* [Provided records]:
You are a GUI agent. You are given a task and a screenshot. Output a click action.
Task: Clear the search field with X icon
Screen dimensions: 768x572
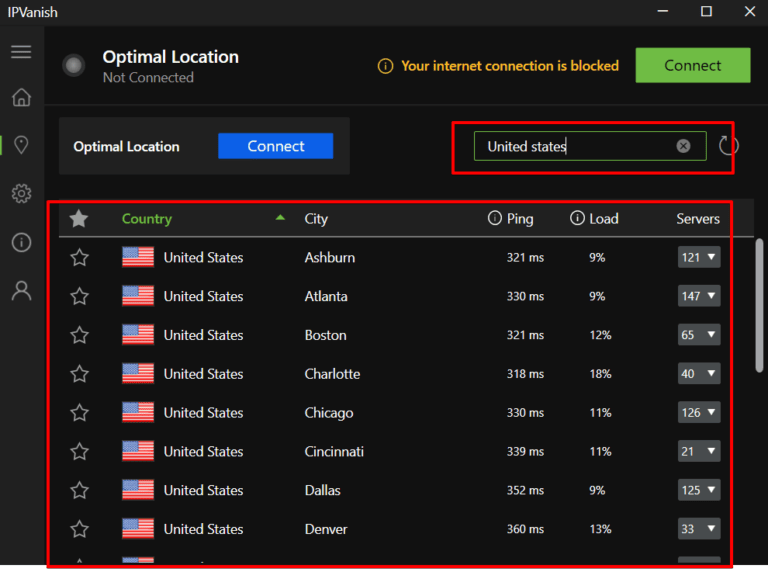point(683,146)
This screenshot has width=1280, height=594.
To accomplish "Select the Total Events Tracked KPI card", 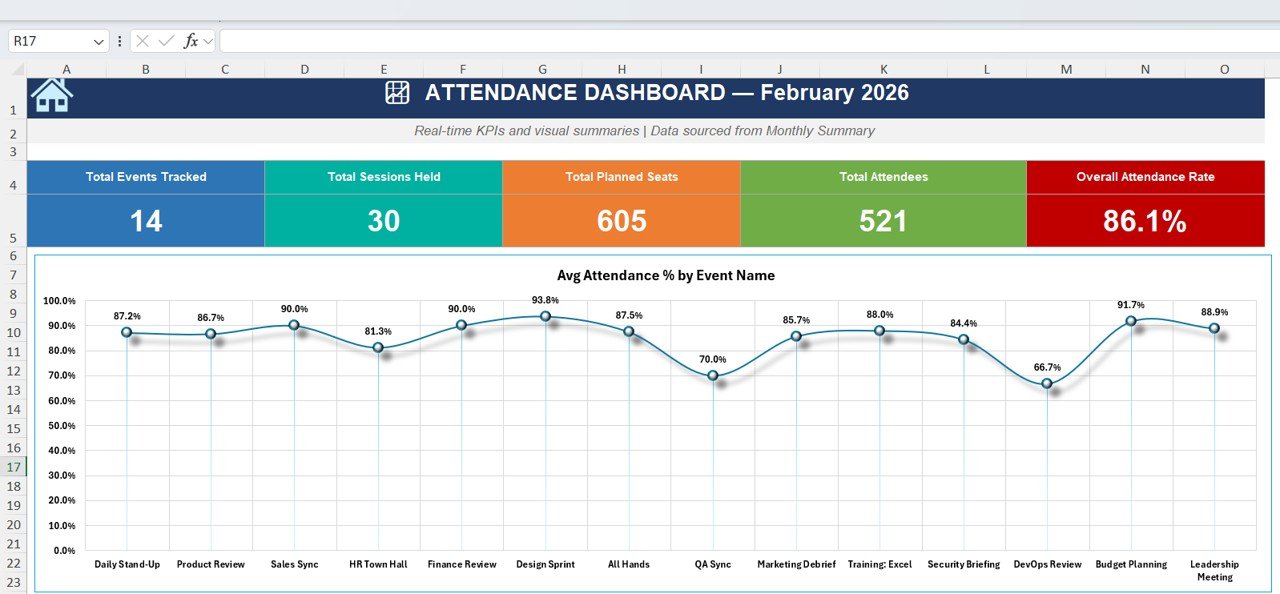I will click(x=145, y=200).
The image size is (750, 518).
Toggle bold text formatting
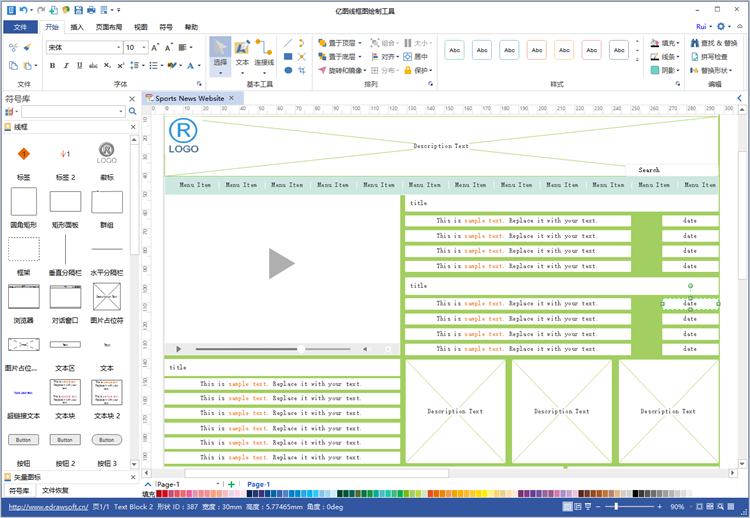tap(51, 66)
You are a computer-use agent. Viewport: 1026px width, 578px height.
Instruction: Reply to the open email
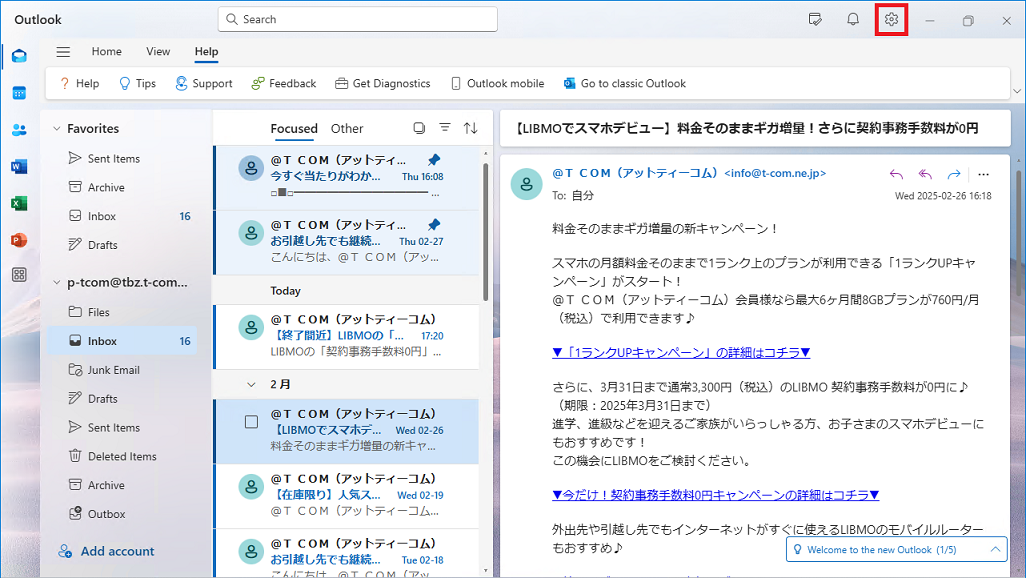(x=896, y=174)
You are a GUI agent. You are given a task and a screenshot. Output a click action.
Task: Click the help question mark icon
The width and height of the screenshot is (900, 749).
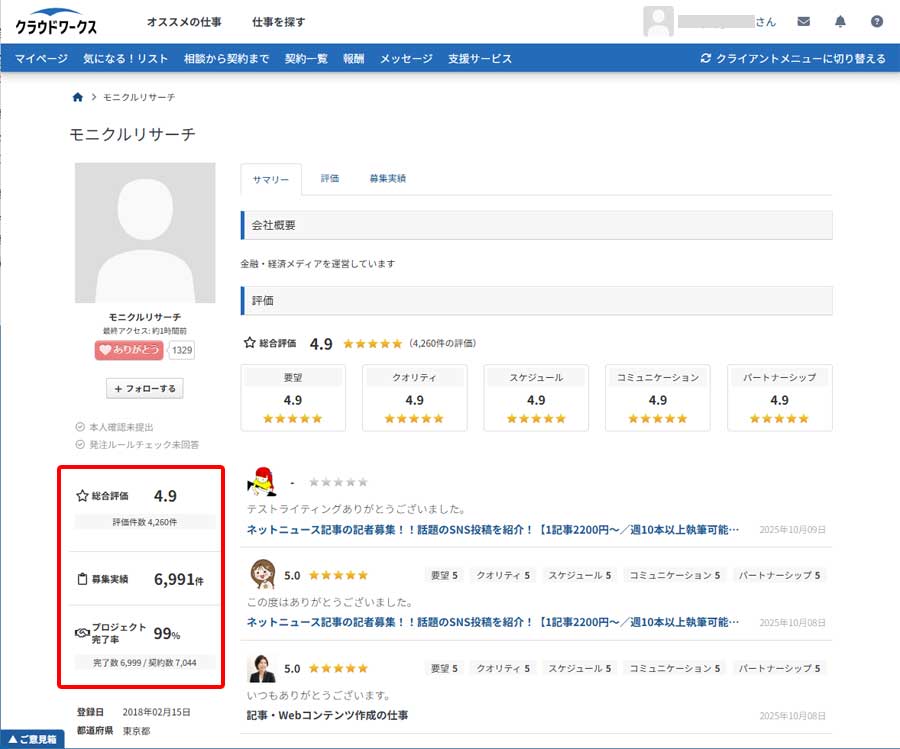(877, 21)
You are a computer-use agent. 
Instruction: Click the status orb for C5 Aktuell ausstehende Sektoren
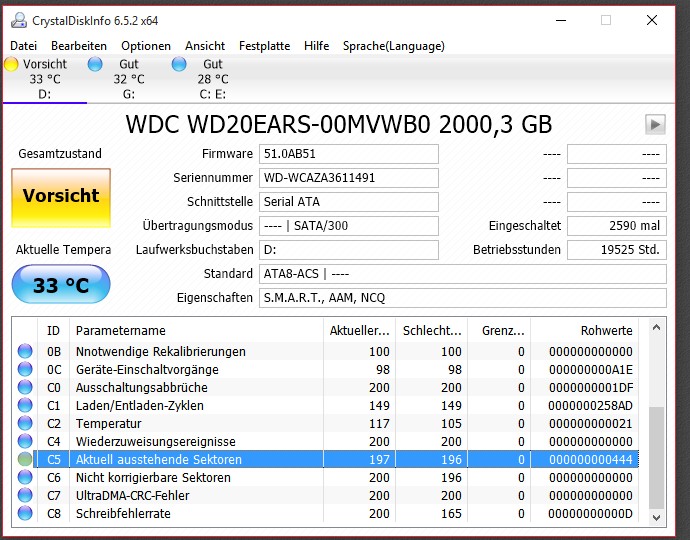click(25, 459)
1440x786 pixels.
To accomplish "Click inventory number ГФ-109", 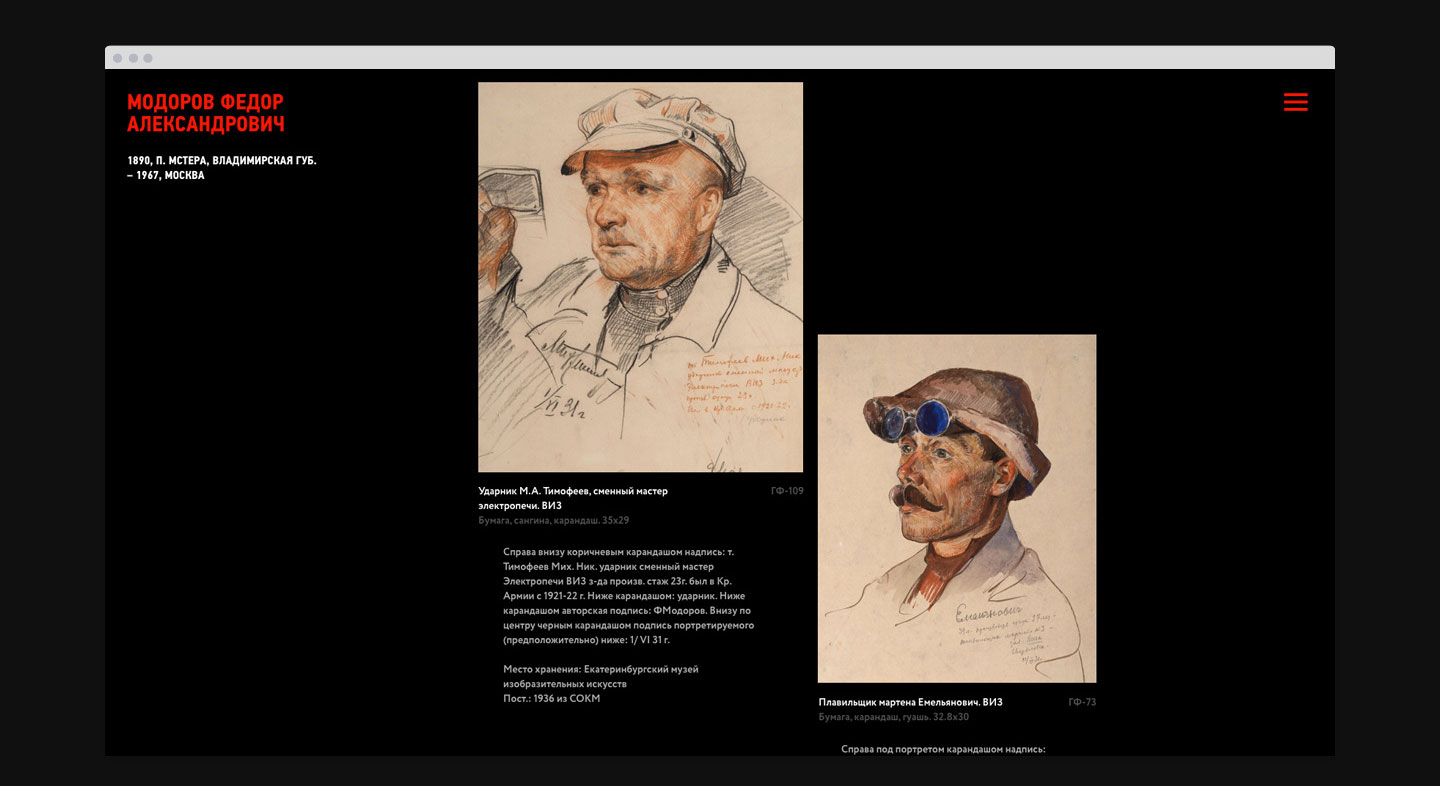I will coord(786,491).
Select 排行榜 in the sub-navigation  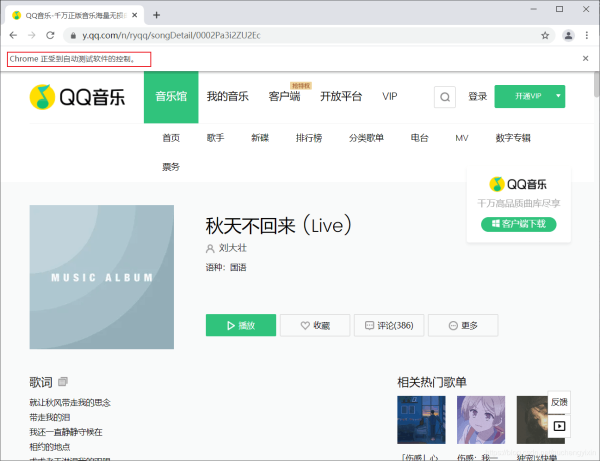(309, 138)
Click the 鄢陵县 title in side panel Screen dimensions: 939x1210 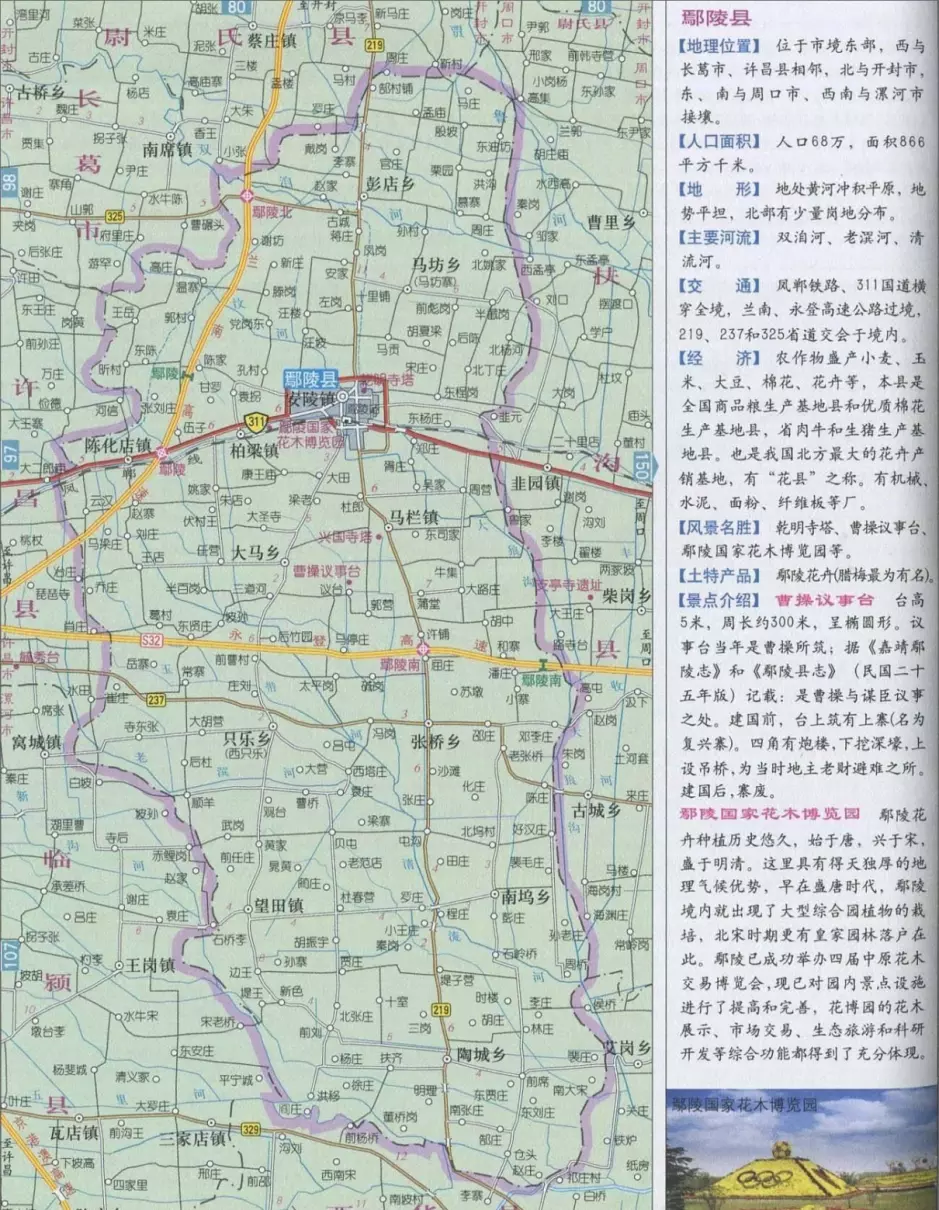715,18
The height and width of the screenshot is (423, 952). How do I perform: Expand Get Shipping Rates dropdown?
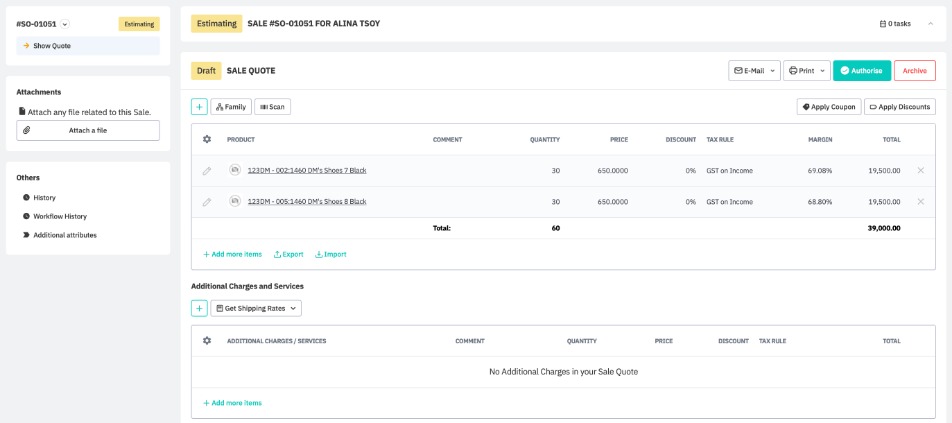pos(256,308)
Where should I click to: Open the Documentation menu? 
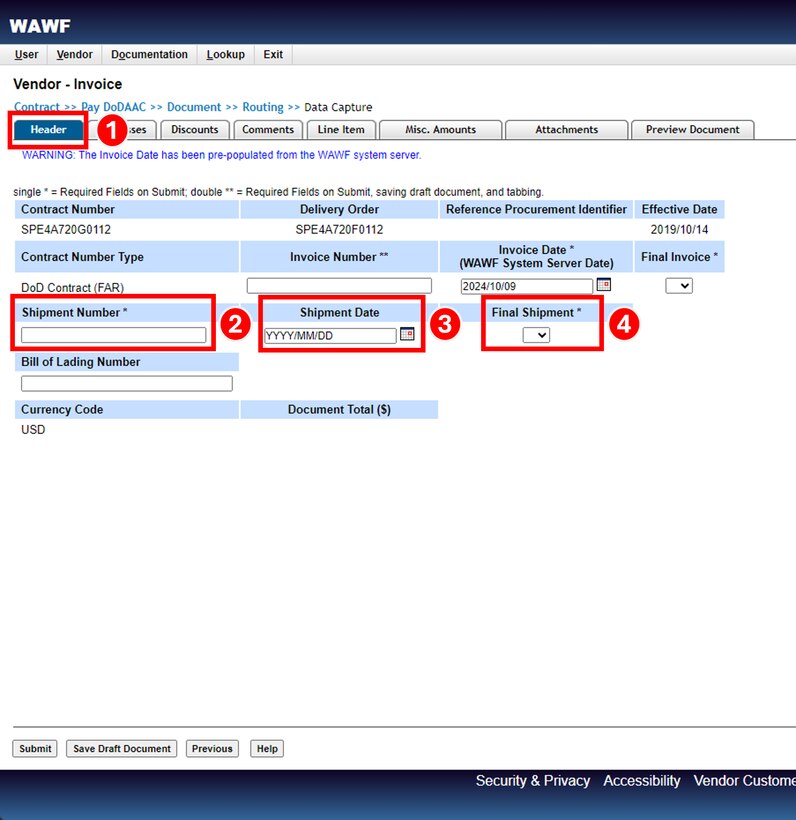click(149, 55)
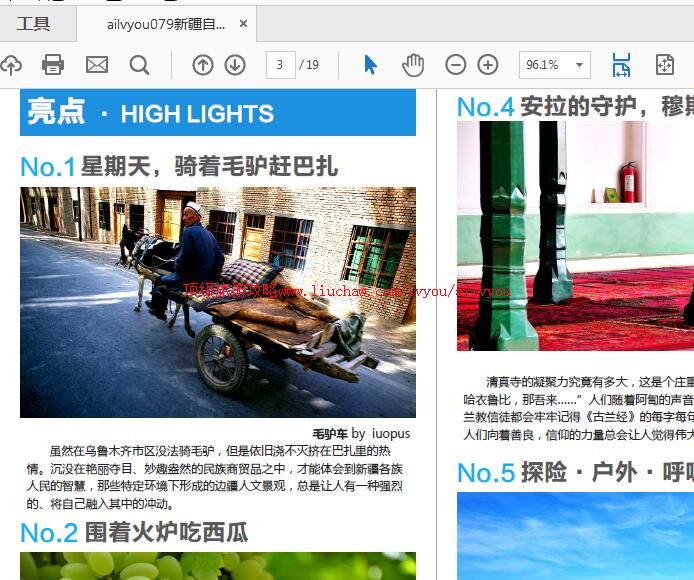The image size is (694, 580).
Task: Click the 亮点 HIGH LIGHTS blue banner
Action: (218, 113)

* [Required task]:
Gather every line from the items above that contains the word "icon", and copy each of those lines in full.

* [Answer]:
Task: Clear the search field with X icon
Task: Click the help question mark icon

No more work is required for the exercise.